----- Data shown

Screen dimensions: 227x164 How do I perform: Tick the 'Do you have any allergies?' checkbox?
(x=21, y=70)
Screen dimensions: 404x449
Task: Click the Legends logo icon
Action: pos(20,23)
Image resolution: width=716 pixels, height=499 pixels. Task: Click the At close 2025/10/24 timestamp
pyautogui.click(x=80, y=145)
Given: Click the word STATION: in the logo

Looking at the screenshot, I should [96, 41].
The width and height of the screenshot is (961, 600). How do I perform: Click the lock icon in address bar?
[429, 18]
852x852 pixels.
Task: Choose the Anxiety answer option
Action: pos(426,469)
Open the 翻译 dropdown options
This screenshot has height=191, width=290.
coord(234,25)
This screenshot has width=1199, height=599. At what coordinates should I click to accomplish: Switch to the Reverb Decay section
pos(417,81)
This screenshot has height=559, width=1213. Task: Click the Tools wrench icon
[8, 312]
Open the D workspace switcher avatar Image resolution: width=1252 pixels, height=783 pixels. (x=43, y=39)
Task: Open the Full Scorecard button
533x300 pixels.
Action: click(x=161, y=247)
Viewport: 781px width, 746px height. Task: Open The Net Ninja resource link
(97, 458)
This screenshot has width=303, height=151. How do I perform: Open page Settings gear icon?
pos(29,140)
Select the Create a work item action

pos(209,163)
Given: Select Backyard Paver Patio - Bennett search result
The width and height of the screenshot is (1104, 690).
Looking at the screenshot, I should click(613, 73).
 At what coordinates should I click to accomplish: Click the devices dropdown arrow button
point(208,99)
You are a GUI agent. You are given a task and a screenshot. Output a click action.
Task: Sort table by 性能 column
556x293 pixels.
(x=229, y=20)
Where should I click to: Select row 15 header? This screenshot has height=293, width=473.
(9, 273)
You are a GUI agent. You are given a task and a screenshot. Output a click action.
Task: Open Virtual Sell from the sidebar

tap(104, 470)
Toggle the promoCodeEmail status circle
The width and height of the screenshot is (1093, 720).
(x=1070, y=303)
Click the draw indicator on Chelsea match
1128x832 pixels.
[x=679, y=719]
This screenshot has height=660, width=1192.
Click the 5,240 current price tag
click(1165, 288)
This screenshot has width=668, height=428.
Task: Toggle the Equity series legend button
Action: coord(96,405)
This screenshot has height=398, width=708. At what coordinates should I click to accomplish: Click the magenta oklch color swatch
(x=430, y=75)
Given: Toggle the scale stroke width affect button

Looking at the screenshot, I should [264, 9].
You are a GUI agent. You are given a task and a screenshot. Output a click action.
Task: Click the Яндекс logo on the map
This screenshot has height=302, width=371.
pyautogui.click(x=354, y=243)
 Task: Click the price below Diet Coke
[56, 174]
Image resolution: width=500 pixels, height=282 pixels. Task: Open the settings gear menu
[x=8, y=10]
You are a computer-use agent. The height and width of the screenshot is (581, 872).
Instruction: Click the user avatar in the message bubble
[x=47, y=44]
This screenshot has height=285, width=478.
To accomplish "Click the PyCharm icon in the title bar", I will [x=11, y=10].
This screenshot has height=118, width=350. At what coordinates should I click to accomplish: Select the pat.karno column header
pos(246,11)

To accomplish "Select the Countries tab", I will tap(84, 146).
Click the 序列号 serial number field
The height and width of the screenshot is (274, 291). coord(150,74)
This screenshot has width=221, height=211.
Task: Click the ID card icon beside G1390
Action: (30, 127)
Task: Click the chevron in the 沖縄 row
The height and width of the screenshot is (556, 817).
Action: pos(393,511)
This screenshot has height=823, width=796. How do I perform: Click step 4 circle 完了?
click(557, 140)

----------

• [Assignment]: In the entries above, find each line with the string "will" and copy it.

• [Completed exercise]:
To accomplish "Click the PyCharm icon in the title bar", I will [x=11, y=10].
To accomplish "Select the Countries tab", I will tap(84, 146).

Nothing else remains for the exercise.